The global imbalances that sparked the devastating financial crisis last year could return if the U.S. and Asia don’t learn the right lessons, U.S. Federal Reserve Chairman Ben Bernanke said Monday.

The U.S. central bank chief said Asian powers like China should stop incentives that “distort” their market towards exports and instead adopt policies that would boost domestic demand. The U.S. must cut its skyrocketing budget deficit and encourage consumers to save more.

The worldwide recession has naturally started the shift in both regions. The U.S. trade deficit narrowed to 3 per cent of economic output in the second quarter from 5 per cent in 2008. China’s trade surplus fell to 6.5 per cent from 10 per cent over the same period last year.

“As the global economy recovers and trade volumes rebound, however, global imbalances may reassert themselves,” Mr.
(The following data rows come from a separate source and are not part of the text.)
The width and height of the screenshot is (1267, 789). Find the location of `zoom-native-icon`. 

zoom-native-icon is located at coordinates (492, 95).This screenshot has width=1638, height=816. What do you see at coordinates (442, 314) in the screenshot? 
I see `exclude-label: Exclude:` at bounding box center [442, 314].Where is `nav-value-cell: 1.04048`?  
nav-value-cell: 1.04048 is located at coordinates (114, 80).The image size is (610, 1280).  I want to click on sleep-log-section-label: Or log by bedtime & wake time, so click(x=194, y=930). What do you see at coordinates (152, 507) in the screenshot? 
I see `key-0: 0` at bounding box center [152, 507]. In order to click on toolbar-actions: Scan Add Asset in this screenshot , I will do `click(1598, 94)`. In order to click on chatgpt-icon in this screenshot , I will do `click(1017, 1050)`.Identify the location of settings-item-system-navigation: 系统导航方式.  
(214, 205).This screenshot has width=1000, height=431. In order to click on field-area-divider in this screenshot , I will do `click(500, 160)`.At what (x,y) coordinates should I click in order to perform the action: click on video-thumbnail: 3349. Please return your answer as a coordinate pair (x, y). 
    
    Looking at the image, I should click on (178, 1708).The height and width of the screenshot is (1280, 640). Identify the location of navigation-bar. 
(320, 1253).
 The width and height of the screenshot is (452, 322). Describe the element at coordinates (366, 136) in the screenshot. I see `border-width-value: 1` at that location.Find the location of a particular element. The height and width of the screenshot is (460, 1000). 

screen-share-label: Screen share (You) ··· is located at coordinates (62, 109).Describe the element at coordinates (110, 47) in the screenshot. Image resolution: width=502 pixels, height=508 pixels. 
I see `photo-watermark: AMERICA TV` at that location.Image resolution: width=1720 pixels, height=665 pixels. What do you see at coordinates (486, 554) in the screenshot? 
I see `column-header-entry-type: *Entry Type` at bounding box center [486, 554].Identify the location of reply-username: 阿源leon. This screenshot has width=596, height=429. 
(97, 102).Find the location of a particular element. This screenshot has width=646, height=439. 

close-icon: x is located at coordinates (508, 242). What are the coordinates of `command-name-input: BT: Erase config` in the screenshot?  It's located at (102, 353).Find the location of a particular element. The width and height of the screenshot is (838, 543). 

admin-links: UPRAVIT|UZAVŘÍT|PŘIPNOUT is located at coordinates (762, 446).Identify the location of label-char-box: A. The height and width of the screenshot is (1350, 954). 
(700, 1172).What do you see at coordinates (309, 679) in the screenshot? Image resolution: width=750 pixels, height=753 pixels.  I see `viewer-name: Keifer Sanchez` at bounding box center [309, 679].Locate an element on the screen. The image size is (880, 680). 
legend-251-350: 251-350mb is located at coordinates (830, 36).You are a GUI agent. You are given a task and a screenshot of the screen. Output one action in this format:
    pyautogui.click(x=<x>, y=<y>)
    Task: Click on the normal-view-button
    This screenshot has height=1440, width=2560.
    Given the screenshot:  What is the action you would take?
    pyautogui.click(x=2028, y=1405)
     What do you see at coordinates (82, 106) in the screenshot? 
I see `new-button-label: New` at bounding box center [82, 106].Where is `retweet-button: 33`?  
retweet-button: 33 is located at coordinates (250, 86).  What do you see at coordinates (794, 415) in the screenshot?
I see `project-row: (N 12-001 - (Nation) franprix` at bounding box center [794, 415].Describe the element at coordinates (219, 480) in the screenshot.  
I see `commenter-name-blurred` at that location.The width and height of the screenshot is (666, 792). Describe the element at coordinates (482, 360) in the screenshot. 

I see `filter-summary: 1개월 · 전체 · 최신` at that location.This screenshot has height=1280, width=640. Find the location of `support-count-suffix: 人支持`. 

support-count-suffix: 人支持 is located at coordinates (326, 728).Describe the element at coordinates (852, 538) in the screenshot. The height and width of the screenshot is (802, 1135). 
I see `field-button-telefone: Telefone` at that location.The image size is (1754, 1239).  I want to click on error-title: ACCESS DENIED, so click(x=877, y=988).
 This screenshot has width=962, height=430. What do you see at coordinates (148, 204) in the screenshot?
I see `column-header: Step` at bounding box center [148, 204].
Bernanke told a conference on Asia in Santa Barbara, California. “Policymakers around the world must guard against such an outcome.” Global imbalances bear some responsibility for a financial crisis that plunged the world into its worst recession since World War II.

Trillions of dollars in Asian reserves encouraged an unsustainable, debt-fuelled boom in the U.S. over the past decade.

Leaders of the Group of 20 nations agreed in September to monitor each other’s fiscal policies to help put the global economy on a more stable footing.

“Our shared stakes in the prospects of the global economy bring with them a heightened responsibility to work together to maintain those prospects,” Mr. Bernanke said.